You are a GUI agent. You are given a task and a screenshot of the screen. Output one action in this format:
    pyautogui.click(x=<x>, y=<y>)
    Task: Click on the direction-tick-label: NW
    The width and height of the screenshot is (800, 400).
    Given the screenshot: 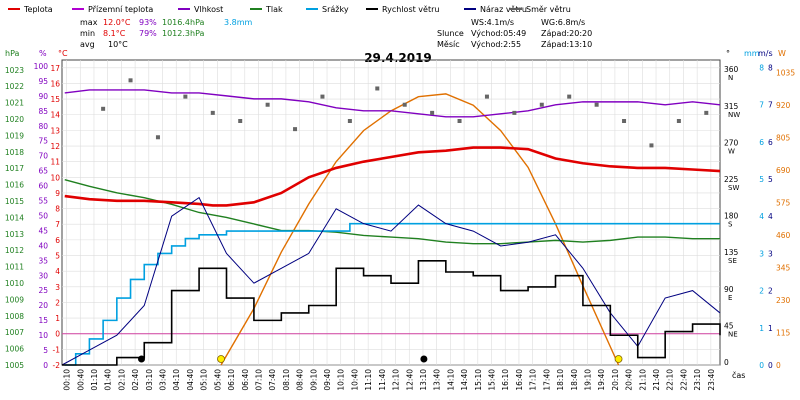 What is the action you would take?
    pyautogui.click(x=734, y=115)
    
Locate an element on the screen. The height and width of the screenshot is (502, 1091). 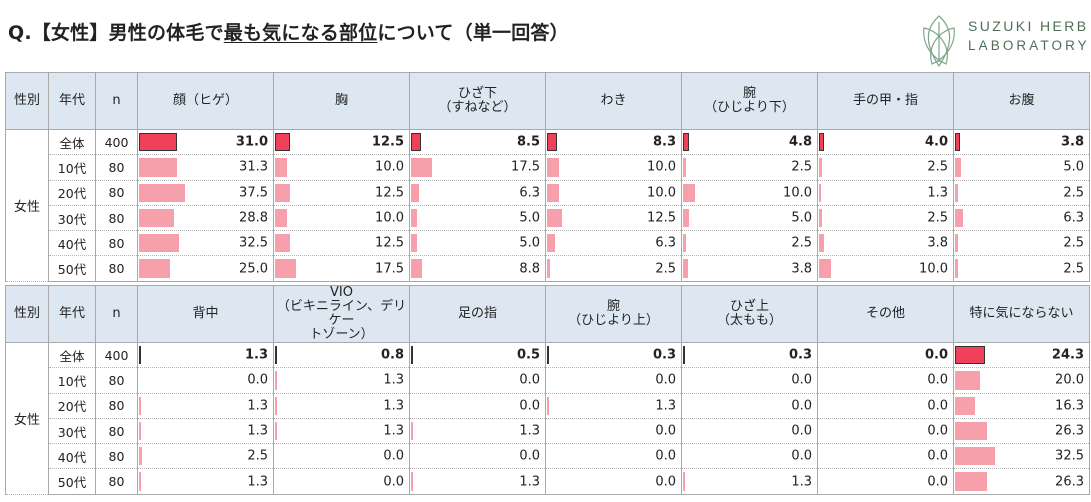
data-label: 26.3 is located at coordinates (1070, 482).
········
Gather each line of the data above in which the string "label" appears.

▶ [COMPLETED EXERCISE]
    Task: Click on the direction-tick-label: NW
data-label: 26.3 is located at coordinates (1070, 482).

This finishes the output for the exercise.